As “Enemy at the Gates” worked toward its finale, I jotted “A-” — the grade I intended to give it — on my notepad. It had its flaws, but was overall a riveting, meticulous war story that gripped its audience and wouldn’t let go.
Then, after the movie should have ended, there was a “two months later” epilogue. Awe-struck at the dreadfully trite ending that was being tacked on, I scribbled out “A-” and wrote “B.” As with many college classes, the final really does count for a big part of this movie’s grade.
It’s not that the ending is a “Sixth Sense”-style twist that changes everything. It’s merely an added plot detail that goes against logic and is overly sentimental. You honestly could walk out before it happens and not lose anything; in fact, I would encourage that. (Then e-mail me, and I’ll tell you what happened.)
Based on a true story, “Enemy at the Gates” takes place in the fall of 1942, with Stalingrad holding out as Russia’s last hope against the Nazis. Vassili Zaitsev (Jude Law), a farm boy from the Urals, emerges as Russia’s finest sharp-shooter, able to lie motionless for hours at a time, fixed on a target until an opportunity to strike arrives. He never misses, and he never just wounds anyone.
Russian political officer Danilov (Joseph Fiennes) knows that the soldiers, who are being mowed down by the Germans at an alarming rate, need someone to fix their hopes on; Vassili can be the one.
Soon Vassili is a celebrity whom peasants pray for, and the number of German officers he’s killed is updated daily in the newspapers. He is, it seems, winning the war single-handedly — or at least keeping Stalingrad out of the Nazis’ hands a bit longer.
This draws the attention of the Germans, who send their best sniper, Major Konig (Ed Harris), to Stalingrad to stop him. The result is a series of duels, with each man knowing the other is somewhere nearby, waiting for his shot. Konig will hole up in a bombed-out department store while Vassili lies camouflaged in the rubble outside. Neither one breathes or moves. They wait. They try to trick each other. It is incredibly suspenseful.
Director Jean-Jacques Annaud has an unwavering eye for detail (in the action, anyway; I can’t speak to the accuracy of Stalingrad geography or historical facts, both of which are irrelevant). Sunlight streams in through what used to be a factory wall, clearly marking death if Vassili or his partner (Ron Perlman) steps in front of it. Broken glass shows Vassili’s reflection to Konig. Dozens of Russians are slaughtered in a percussive “Saving Private Ryan”-inspired opening sequence on the Volga River, vividly playing up the contrast between deafening mass destruction and Vassili’s silent one-on-one warring. There are many point-of-view shots and close-ups that draw a viewer in without drawing attention to the director.

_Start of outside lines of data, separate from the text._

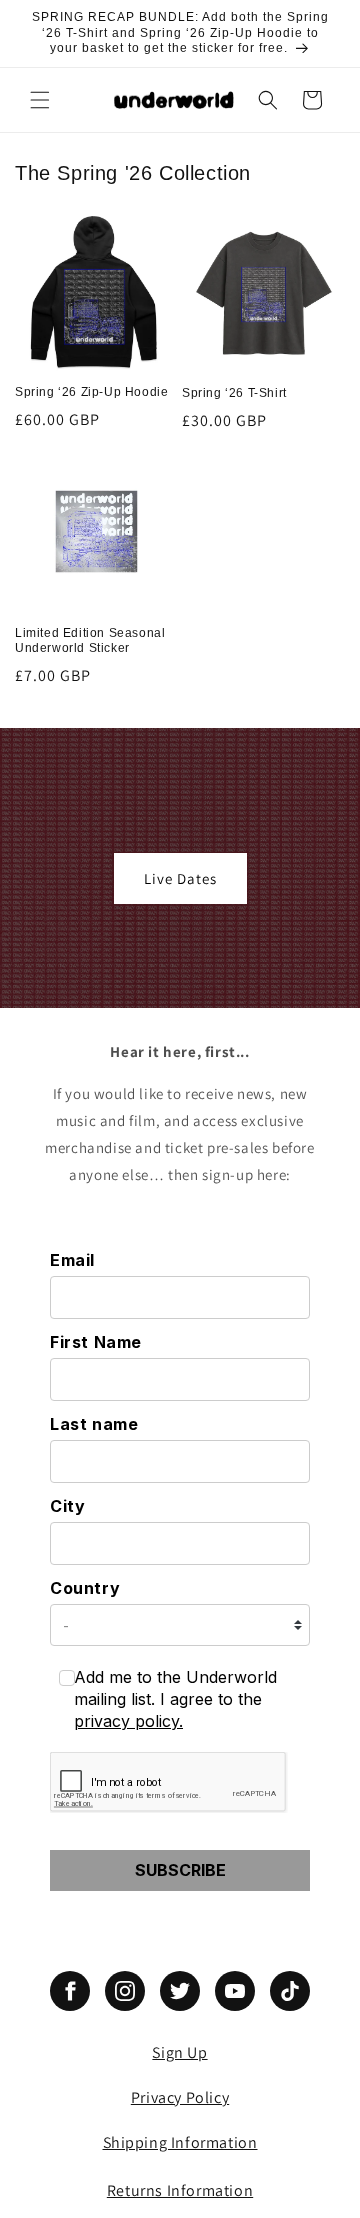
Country (85, 1588)
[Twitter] (180, 1991)
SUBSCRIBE (180, 1870)
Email (72, 1260)
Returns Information (180, 2190)
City (67, 1506)
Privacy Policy (180, 2097)
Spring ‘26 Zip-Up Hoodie (91, 392)
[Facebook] (70, 1991)
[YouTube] (235, 1991)
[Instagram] (125, 1991)
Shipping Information (180, 2142)
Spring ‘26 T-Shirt (234, 393)
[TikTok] (290, 1991)
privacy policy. (128, 1721)
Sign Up (179, 2052)
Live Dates (180, 877)
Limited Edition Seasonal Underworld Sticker (90, 641)
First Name (96, 1342)
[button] (40, 100)
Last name (94, 1424)
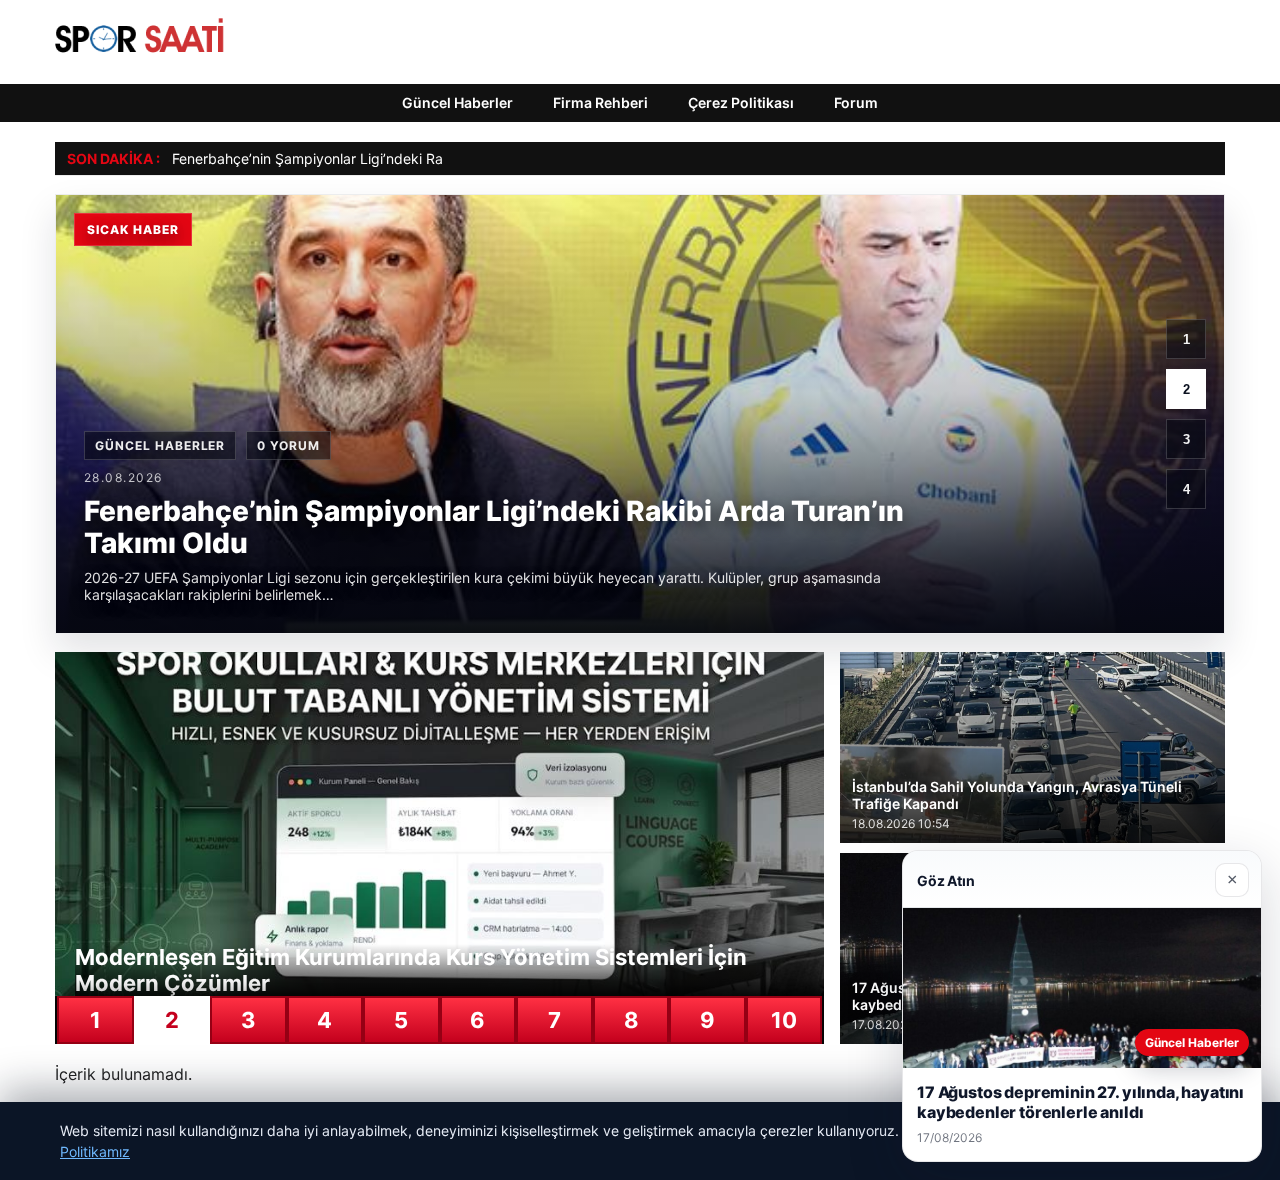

Then there’s the unnecessary romance that almost botches the whole thing up. Tania (Rachel Weisz) is a die-hard soldier whom Danilov falls in love with. His love is unrequited, though, as she is more interested (as is the whole country) in Vassili. Vassili soon returns her affections, and next thing you know they’re having discreet, silent sex while their fellow soldiers lie sleeping all around them.
Talk about your tacked-on subplots! You could literally cut out every scene with Tania and not hurt the movie; in fact, you’d help it significantly. The romance is not convincing enough to be moving. It only distracts.
Fiennes’s final-moments diatribe against communism is unnecessary, too. Look, guys, just because the Russians are the good guys here doesn’t mean you’re promoting communism. No one was going to accuse you of that.
Law’s performance is powerful, though Harris’s steely-eyed (but friendly-looking) glare makes him a mite better. Fiennes, too, is good in a thankless role, and Bob Hoskins growls enjoyably as Nikita Khruschev.
When you see the words “Two Months Later” appear on the screen, be courageous and walk out. The movie will resonate more and affect you more deeply leaving things as they are.